(Stored records)
========================================================================

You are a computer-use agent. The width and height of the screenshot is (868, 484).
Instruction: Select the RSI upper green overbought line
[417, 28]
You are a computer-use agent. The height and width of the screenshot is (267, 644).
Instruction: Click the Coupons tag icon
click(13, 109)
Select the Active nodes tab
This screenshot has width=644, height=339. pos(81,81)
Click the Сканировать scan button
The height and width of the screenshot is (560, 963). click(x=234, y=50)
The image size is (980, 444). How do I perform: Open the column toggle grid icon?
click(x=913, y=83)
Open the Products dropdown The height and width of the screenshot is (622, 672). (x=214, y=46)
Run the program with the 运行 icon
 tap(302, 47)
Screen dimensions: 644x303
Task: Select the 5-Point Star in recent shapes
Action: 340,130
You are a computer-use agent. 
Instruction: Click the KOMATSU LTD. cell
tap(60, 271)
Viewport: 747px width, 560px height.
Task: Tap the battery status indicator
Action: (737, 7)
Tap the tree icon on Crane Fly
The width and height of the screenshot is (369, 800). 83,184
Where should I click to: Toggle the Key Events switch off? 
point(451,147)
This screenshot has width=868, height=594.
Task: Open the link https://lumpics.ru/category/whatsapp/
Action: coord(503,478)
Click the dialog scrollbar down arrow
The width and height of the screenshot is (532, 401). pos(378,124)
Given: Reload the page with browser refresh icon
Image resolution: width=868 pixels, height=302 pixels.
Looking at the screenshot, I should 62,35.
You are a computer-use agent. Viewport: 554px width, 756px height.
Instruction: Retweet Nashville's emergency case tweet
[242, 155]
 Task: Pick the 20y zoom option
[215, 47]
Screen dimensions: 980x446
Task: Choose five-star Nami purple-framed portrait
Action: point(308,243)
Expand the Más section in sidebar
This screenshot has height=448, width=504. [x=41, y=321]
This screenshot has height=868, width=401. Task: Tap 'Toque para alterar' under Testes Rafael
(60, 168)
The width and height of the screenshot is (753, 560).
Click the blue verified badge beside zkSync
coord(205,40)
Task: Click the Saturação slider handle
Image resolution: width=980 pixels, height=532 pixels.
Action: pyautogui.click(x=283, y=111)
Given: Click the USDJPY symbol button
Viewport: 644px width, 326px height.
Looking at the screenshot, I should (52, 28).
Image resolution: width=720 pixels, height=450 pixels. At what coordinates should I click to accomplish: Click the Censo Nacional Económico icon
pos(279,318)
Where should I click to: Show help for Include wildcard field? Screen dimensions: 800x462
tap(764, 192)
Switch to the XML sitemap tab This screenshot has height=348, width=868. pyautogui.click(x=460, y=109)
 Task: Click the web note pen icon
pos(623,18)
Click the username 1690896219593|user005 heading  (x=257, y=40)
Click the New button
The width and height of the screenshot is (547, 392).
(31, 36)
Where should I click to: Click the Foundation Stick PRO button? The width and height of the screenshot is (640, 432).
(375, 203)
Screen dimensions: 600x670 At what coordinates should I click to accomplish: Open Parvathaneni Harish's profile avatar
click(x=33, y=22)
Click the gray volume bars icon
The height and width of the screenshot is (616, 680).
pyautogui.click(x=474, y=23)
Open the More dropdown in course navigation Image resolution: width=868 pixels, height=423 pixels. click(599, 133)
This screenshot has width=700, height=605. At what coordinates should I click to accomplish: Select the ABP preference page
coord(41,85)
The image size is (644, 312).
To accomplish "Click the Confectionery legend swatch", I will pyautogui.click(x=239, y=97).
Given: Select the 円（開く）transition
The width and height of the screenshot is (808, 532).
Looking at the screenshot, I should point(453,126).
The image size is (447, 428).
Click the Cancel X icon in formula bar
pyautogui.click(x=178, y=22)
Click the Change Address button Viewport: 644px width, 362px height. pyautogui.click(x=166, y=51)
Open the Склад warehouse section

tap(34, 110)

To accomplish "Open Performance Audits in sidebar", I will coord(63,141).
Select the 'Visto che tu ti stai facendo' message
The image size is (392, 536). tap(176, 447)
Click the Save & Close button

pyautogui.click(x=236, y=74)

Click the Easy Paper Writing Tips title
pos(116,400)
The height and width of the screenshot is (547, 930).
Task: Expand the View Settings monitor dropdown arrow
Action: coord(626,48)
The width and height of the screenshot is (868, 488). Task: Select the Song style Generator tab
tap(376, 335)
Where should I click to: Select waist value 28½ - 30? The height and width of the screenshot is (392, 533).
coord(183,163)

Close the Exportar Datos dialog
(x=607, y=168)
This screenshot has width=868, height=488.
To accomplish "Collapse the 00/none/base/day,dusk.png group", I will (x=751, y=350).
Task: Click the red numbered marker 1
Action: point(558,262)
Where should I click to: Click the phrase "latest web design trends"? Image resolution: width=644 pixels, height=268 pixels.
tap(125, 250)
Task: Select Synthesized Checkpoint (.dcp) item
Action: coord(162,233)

========================================================================

* WORK INSTRUCTION: The exercise is to copy out every line above that has the word "Given" in it.

* SOLUTION FOR THIS PROBLEM:
Given: Reload the page with browser refresh icon
Given: Click the USDJPY symbol button
Given: Select the 円（開く）transition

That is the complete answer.